On September 14, under pressure for having sent Westergaard out of the country, the PST passed the buck: Hugubakken said it was the Danish Security and Intelligence Service (PET) that had made the decision to cancel Westergaard’s appearance and send him back to Denmark. However, in an interview (also posted on September 14) with the editors of Sappho, the website of the Danish Free Press Society, Westergaard seemed to confirm that the decision had indeed been made by the PST.
But that’s not all, folks. As it happened, on September 12 — the day Westergaard returned to Denmark from Oslo — a devout young Muslim activist named Mohyeldeen Mohammad arrived in Oslo from Saudi Arabia. This was the same fellow who, in February of last year, gave a speech at a huge Oslo rally protesting a cartoon of the prophet Muhammed (not Westergaard’s) that had appeared in Dagbladet. “When will Norwegian authorities and their media understand the seriousness of this?” Mohyeldeen Mohammed had thundered before a highly receptive audience of around 3000 Muslims in Oslo’s University Square. “Perhaps not before it is too late. Perhaps not before we get a September 11 on Norwegian soil.” He added, unpersuasively: “This is no threat, this is a warning.”

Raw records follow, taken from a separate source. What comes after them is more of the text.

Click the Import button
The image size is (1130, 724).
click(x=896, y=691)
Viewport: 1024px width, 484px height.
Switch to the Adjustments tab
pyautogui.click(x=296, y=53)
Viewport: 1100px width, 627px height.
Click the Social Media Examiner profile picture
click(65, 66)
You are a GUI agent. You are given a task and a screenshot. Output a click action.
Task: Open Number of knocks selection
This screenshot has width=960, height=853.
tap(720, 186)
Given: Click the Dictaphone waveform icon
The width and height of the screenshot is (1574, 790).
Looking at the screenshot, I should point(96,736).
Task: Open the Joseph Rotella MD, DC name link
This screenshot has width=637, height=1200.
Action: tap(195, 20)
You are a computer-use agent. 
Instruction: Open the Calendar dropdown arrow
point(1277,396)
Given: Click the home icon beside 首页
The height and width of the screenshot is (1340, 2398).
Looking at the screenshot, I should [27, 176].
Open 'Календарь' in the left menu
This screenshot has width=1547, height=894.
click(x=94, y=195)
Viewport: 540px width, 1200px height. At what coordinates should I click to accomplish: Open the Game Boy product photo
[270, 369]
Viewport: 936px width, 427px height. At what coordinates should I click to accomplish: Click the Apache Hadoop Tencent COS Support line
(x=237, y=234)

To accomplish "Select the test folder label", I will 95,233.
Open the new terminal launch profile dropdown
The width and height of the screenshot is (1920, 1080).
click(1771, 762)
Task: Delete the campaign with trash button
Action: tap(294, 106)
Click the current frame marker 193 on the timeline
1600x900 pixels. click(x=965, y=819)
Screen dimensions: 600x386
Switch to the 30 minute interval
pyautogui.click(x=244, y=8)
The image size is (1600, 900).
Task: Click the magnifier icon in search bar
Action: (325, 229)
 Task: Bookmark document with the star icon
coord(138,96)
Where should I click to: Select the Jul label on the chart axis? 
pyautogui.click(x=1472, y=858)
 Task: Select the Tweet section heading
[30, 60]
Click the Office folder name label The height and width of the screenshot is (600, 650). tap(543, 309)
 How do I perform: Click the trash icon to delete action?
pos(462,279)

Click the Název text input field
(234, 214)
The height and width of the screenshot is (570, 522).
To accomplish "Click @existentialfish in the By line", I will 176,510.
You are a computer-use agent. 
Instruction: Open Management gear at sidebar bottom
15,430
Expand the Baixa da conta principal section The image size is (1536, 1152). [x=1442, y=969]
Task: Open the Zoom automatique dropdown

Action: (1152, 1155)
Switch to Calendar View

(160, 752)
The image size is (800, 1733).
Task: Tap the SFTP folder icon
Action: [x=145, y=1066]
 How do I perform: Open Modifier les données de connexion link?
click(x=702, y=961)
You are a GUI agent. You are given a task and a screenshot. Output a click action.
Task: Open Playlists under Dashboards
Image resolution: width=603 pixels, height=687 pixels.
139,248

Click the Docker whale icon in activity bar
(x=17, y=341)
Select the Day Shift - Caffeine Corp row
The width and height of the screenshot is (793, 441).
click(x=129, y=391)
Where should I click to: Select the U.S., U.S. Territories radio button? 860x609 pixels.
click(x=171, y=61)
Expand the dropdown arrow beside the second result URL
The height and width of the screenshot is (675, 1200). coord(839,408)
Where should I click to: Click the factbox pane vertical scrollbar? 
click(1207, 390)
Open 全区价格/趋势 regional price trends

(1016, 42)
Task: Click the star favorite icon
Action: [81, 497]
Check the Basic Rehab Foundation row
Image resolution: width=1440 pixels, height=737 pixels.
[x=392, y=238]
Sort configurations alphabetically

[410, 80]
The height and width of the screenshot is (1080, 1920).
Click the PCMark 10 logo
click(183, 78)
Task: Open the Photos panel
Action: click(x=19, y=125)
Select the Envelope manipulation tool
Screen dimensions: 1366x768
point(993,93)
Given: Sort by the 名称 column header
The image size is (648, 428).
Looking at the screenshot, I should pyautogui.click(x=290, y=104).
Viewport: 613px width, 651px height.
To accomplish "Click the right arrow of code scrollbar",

(After the cancellation of Westergaard’s appearance at Litteraturhuset, one could not help reflecting that the same PST which put the kibosh on it had allowed that rally in University Square to go on without a hitch.)
In the year and a half since his now-famous speech, Mohammed, who immigrated to Norway with his Iraqi parents at age three, had publicly praised Osama bin Laden, declared that gays and infidels deserve the death penalty, and celebrated the death of Norwegian soldiers in Afghanistan. Then, in early September, he flew to Saudi Arabia to study the Koran. He was arrested at the airport in Medina, and after being detained and questioned for several days, was sent by Saudi authorities back to Norway, arriving at Oslo Airport, as noted above, on September 12.
No reason was given for his detention and return. The natural conclusion, however, was that Mohammed, while not too extreme for Norway, is too extreme for Saudi Arabia.
This, then, is Europe in the year 2011. On the very day that Norwegian officials hustle a hero of free speech out of the country for fear that his exercise of that freedom will lead to violence, they welcome back home an outspoken champion of violence and a sworn enemy of liberty who has just been deported by one of the world’s most oppressive nations.
The PST’s cowardice and lack of moral responsibility are — to put it mildly — deeply dispiriting. And with this sad episode, the ever-darkening long-term prospects for the survival of freedom in Norway grow even dimmer.